#### EXCERPT
[start]

There is little to be gained ideologically from the decisions of the Australia Council, but there is a lot to object to, if, as a Liberal politician, you assume that those involved in the arms-length decision-making, the so-called ‘peers’, are likely to be Left-leaning in their beliefs. When Senator Brandis, in an interview with Michael Cathcart on ABC Radio National (19 May 2015), described the Australia Council as ‘an iron wall that you’re either inside or outside’, it was impossible not to hear the phrase ‘iron curtain’ echo in the distance. The implication is that the Australia Council is an instrument of – well, not communism or socialism now – but of the Left nevertheless.

The last time I heard the cry that the Australia Council was discriminating against writers on the basis of their ideological beliefs was in the 1980s, when Les Murray lead the charge. What it came down to, usually, was that Quadrant was receiving less funding than its left-wing counterparts, Meanjin and Overland. I haven’t heard that charge in recent times, nor the avalanche of complaints that Senator Brandis says he has experienced, and which he uses to invoke ‘the widely-held view’ that the Australia Council is a ‘closed shop’ (another anti-Left innuendo). I was surprised to see Les Murray on the judging panel for the Prime Minister’s Literary Awards, alongside his lieutenants in the poetry wars of the 1980s, Jamie Grant and Robert Gray, and one-time Quadrant editor and Liberal parliamentarian Peter Coleman, not because their appointment was unexpected, but because you would have thought that the Ministry for the Arts might have found a younger generation of appropriate judges who had come to prominence in the 30 years since then. Their rhetoric, and their appointments, make it look like the Minister and the Ministry have their gaze firmly locked on the past.

The situation is hard to read because Senator Brandis argues that the creation of his ‘National Program for Excellence in the Arts’, and the redirection of funds from the Australia Council that it requires, is designed to make arts funding both ‘more accessible’ and ‘more contestable’. Accessibility, particularly outside the metropolitan centres of Melbourne and Sydney, in regional areas and through smaller arts companies, you might easily identify with the Left – it is, in any case, an important part of the Australia Council’s stated mission. (The Minister’s attack on metropolitan elites is, once again, reminiscent of Les Murray’s in the 1980s.) On the other hand, the idea that we need two separate sources of arts funding, each in contest with the other, looks very much like the hallowed Liberal belief in competition and the free-market economy, now applied to the economy of arts-funding. When Michael Cathcart suggested, in his interview with George Brandis, that this curtailing of the power of the Australia Council, as the supposed ‘monopoly funder’ of the arts, in the name of ‘contestability’, was really an expression of ‘the principle of competition’, the Minister readily agreed.

[end]

#### DATASET EXCERPT
[start]

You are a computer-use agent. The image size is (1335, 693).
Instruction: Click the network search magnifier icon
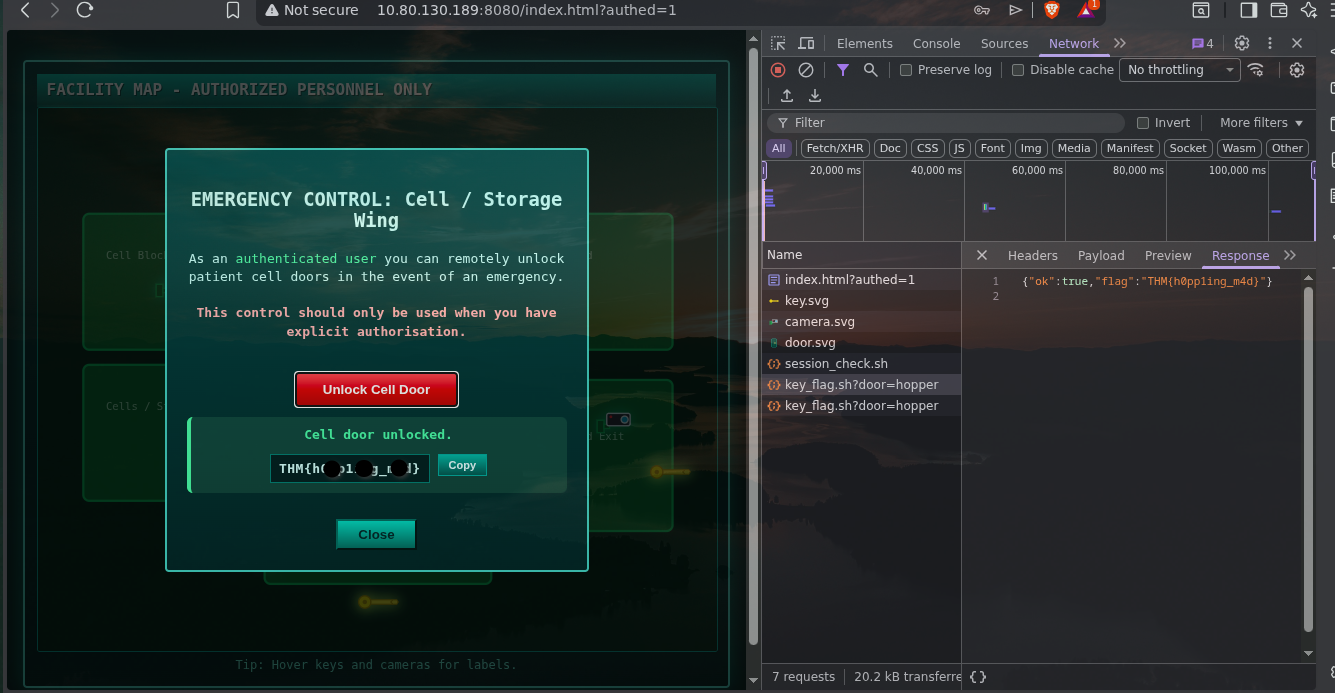coord(871,70)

[end]

#### WORK INSTRUCTIONS
a – In the Australia Council excerpt, where and when did Senator Brandis describe the Australia Council as "an iron wall that you're either inside or outside"?
b – Condense the paragraph of the Australia Council excerpt that begins "The last time I heard the cry" into a shorter version that keeps its main facts.
Rely solely on the Australia Council excerpt, not on the listing.

#### RESULTS BY TASK
a – In an interview with Michael Cathcart on ABC Radio National on 19 May 2015.

b – The writer last heard claims of ideological discrimination by the Australia Council in the 1980s, when Les Murray led them, mainly over Quadrant receiving less funding than Meanjin and Overland. The writer has heard no such charge recently, nor the flood of complaints Senator Brandis cites as evidence of a "widely-held view" that the Council is a "closed shop." The writer was surprised that the Prime Minister's Literary Awards panel included Murray, his 1980s allies Jamie Grant and Robert Gray, and former Quadrant editor and Liberal parliamentarian Peter Coleman. The surprise was not that they were appointed but that no younger judges from the intervening 30 years were chosen. To the writer, the rhetoric and the appointments suggest that the Minister and the Ministry are fixed on the past.